Among informants aware of the elimination of import duty on select fruits and vegetables (N = 10), all felt the reduction from 5 to 0% was too small to affect retail prices, and thus consumption. Food and beverage and health sector informants added that most products included in the subsidy were grown locally and often embargoed from import further affecting any potential impact (Table 6). Food and beverage informants indicated the high retail costs of imported fruits and vegetables are predominantly driven by overseas availability, seasonality, and fuel prices and expressed there are “way too many factors for the 5% duty drop to make a lot of difference” (P06 Food and Beverage). A government informant described the reduction in import duty on select produce items as a “give and take thing from the government” (P04 Government). Similarly, food and beverage and health sector informants perceived the duty reduction as a symbolic gesture given the minor tax reduction and the inclusion of products with seasonal import embargoes.

Table 6 Themes, sub-themes, and illustrative quotes from key stakeholder interviews

Discussion

To our knowledge, this is the first study to investigate perceptions of the Bermuda sugar tax. The findings from the survey of the general population indicate a high level of awareness of the tax which was greater than awareness for similar taxes implemented in other settings including Mexico (46–65%) [17, 18], Barcelona, Spain (83%) [19], the United Kingdom (68–92%) [18, 20], and Berkeley (52–70%), Oakland (39%) and San Francisco (30%) in California, United States [21]. Key informants substantiate this finding adding that substantial local media attention and discussions in the community contributed to widespread awareness of the tax. This finding is important because evidence suggests tax awareness through media coverage and campaigns, and political dialogue surrounding the tax, can impact behaviour change irrespective of price increases [22, 23]. Awareness varied by race and income, but did not vary by age or sex, with less awareness among minority populations and lower income households which may be due to differing exposure to media or government messaging. Disparities in awareness of health taxes can affect success by reducing consumer response to the tax. Targeted education campaigns would be beneficial to address these disparities. There was also limited knowledge of the healthy food subsidy which may limit its effectiveness to motivate healthier choices.

How a tax is implemented can affect its acceptability [24]. A pre-implementation survey found more support than opposition for a sugar tax in Bermuda [10], but the current study found the opposite after policy implementation. Acceptability was higher among males, but most of the general population felt taxation was not an appropriate strategy to motivate healthier dietary choices, primarily because they believed taxes do not work to change behaviour.

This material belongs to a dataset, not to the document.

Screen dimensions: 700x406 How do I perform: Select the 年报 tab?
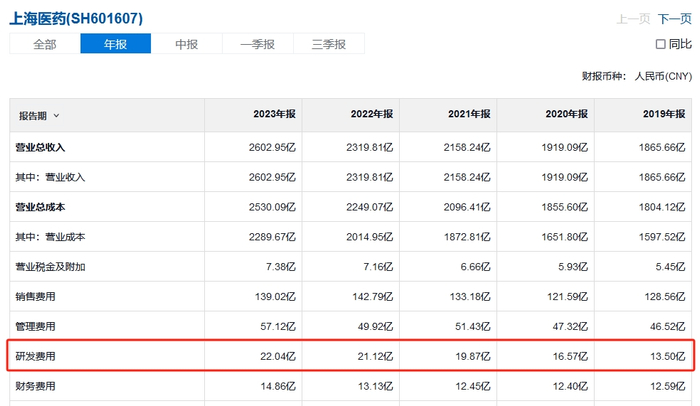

This sentiment was reiterated by key informants; however, most did still express support for a well-designed policy implemented in a way that results in beneficial health outcomes, and where the revenue generated was used for new health initiatives. Carefully-designed, comprehensive policies that include complementary actions to promote and support healthier diets are necessary to achieve improved population health [25]. The Bermuda sugar tax was implemented without accompanying health initiatives, health education or health promotion campaigns which was identified as a missed opportunity that affected acceptability of the tax.

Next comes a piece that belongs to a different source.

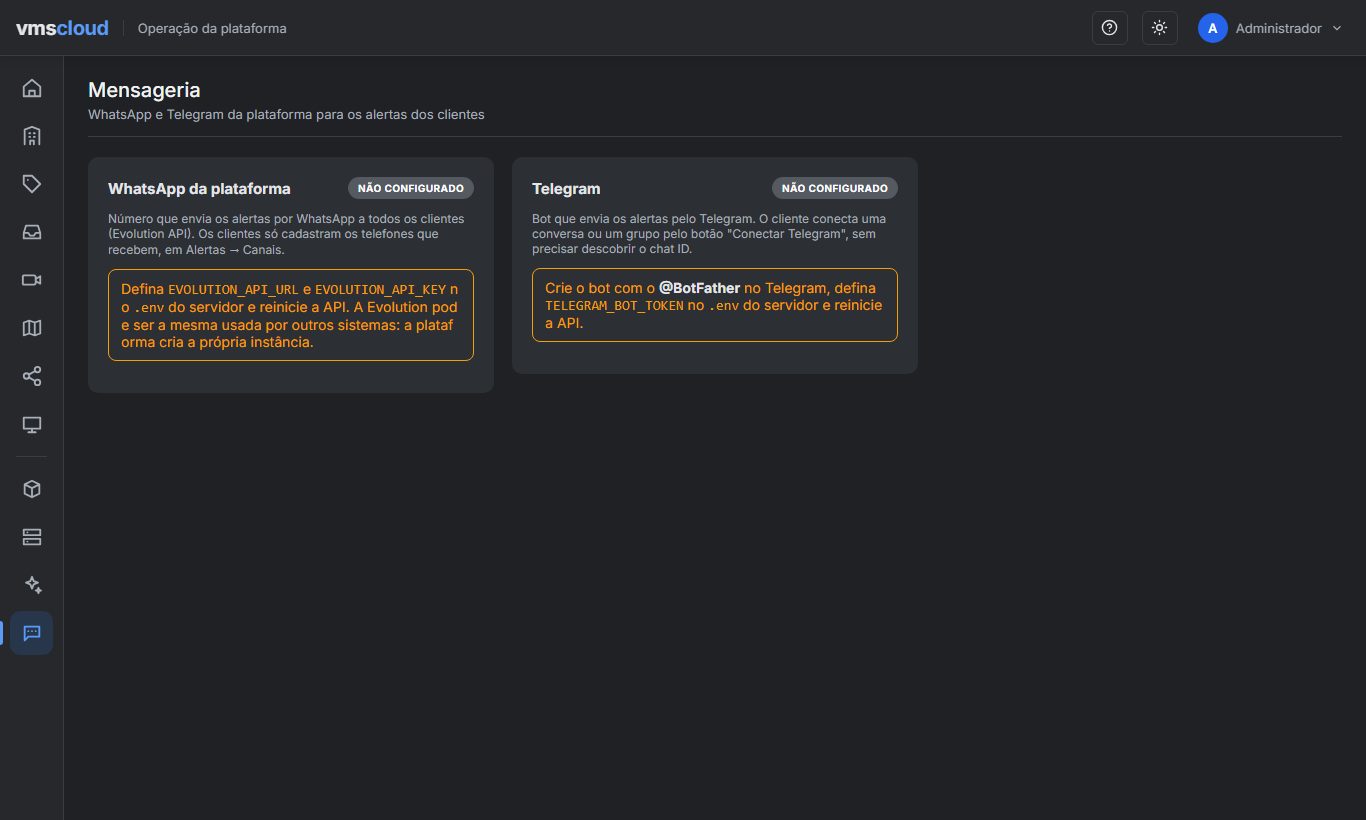Open the video camera icon in the sidebar
Viewport: 1366px width, 820px height.
tap(32, 280)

Acceptability of health taxes is also influenced by how tax revenue is used [26]. Greater public acceptability of sugar sweetened beverage taxes has been reported when revenue generated is used for public health [27, 28], or when there is transparency between taxes and the purposes they intend to serve [29]. Health taxes without transparency of the primary goal are particularly vulnerable to criticism [30]. The Bermuda sugar tax has been very successful in generating revenue – $US 4.7 million in 2019 which is approximately ten times the amount raised by the UK Sugar Drinks Industry Levy as a proportion of total tax revenues [31, 32]. However, despite being promoted as a public health measure, the revenue raised from the Bermuda sugar tax contributed to the general tax fund without earmarking for health. Informants were unaware of use of tax revenue for health purposes, or new health initiatives born out of the revenue generated. This affected perceptions of the tax with informants questioning whether the sugar tax was primarily financially motivated but promoted as a public health initiative. The intended use of tax revenue reportedly changed during policy implementation, going from use for specific health initiatives to use as general tax revenue. These findings are similar to experiences in South Africa where the true motivation of a sugar-sweetened beverage tax was also questioned [33], and French Polynesia where soft drink tax revenue was redirected as government priorities changed [34]. Countries designing similar policies should consider that public support for a new tax can be boosted if there is a strong link between the tax aim and use of revenue. Soft earmarking of tax revenue is a recommended strategy to achieve this [35].

The mechanism used to administer health taxes can also play an important role in both public perceptions and impact of the tax. Use of existing taxation mechanisms has been a key factor for success in other settings [34]. In Bermuda, the use of import tariffs and an ad valorem tax structure was the most feasible mechanism for implementation and practical for an island setting heavily reliant on imports. However, this came at the expense of clear price signalling of taxed products to consumers as much of the final retail price is determined by other costs (e.g. shipping, distribution, retail costs) which are not taxed. Ad valorem tax structures, as opposed to specific taxes, also incentivise trading down to cheaper brands which may be even less healthier [36]. To support acceptability and potential impact, there is a need for careful design of the tax with consideration for the type of tax applied, the context in which the tax is applied and the tax objective.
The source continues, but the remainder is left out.